> _Input_
════════════════════
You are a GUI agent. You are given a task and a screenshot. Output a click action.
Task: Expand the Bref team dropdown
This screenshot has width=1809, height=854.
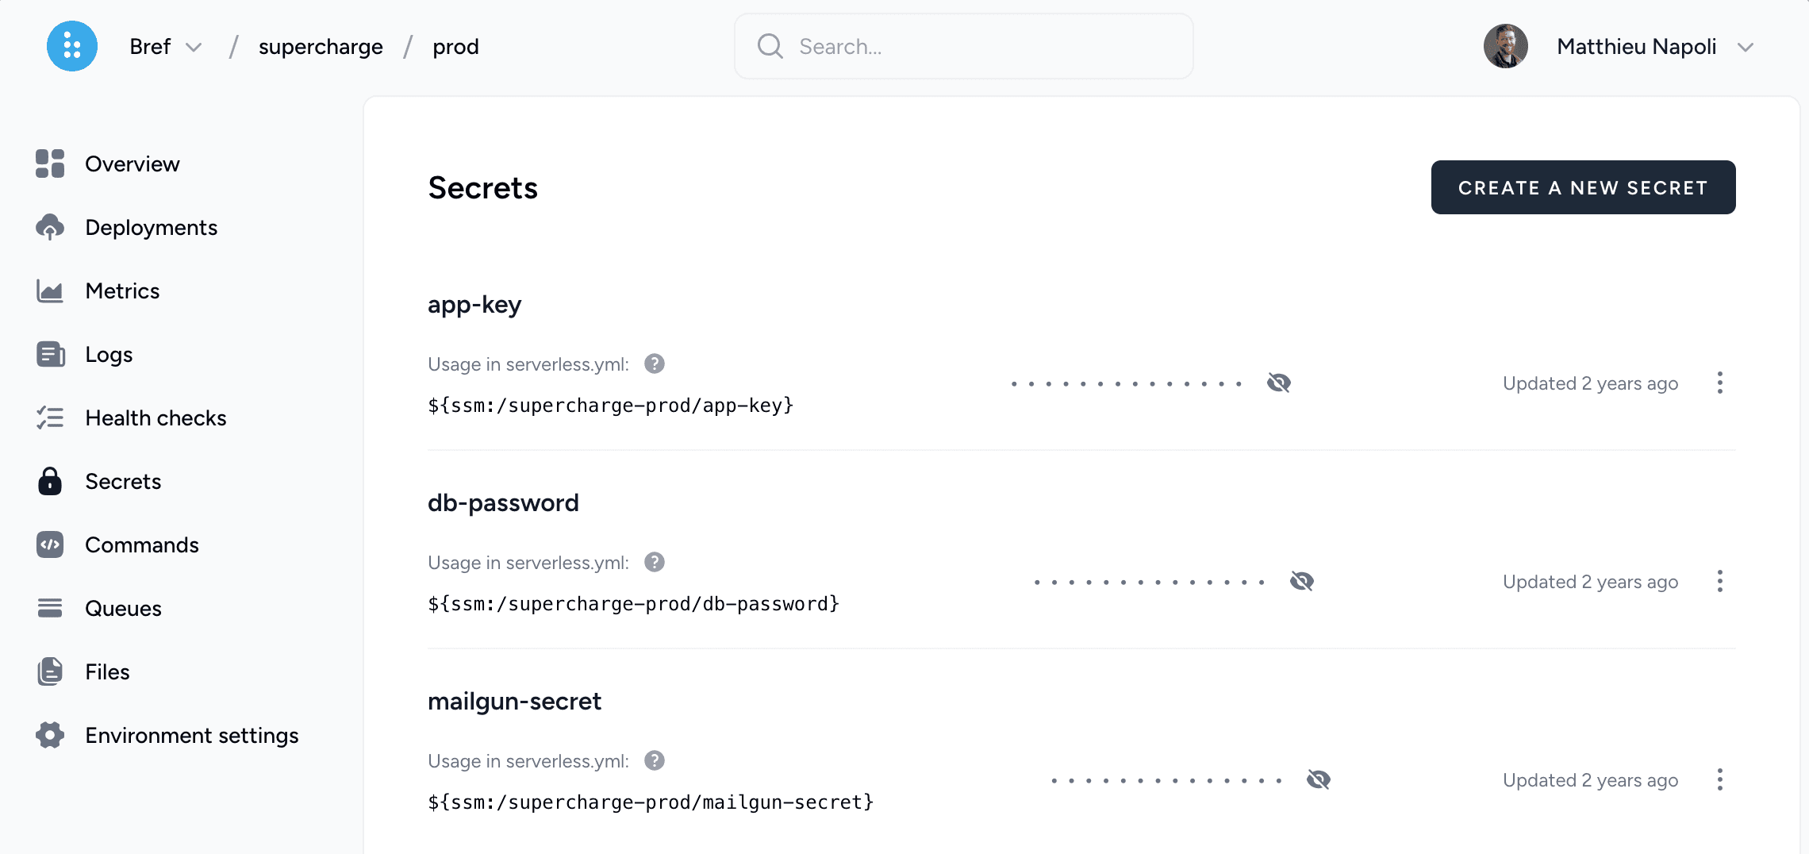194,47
════════════════════
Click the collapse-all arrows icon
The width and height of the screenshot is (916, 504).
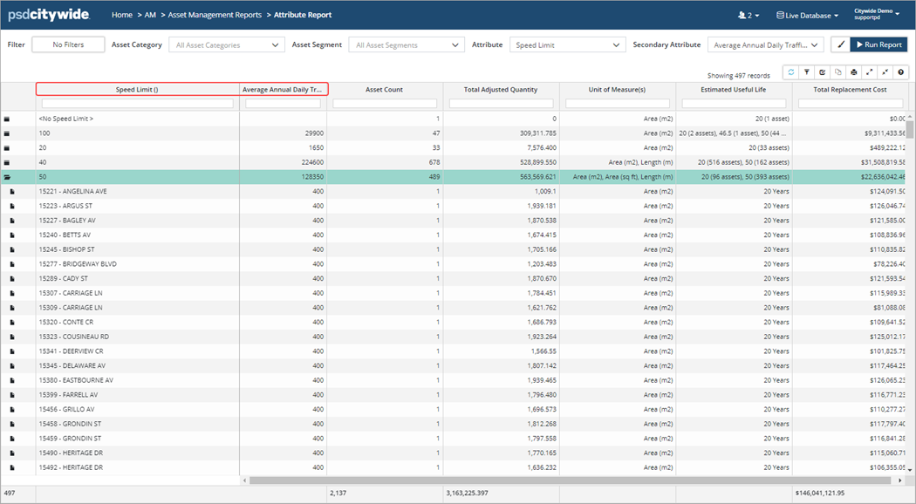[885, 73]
════════════════════
How many lines in the listing contain the string "width"? Reply with the number only.

2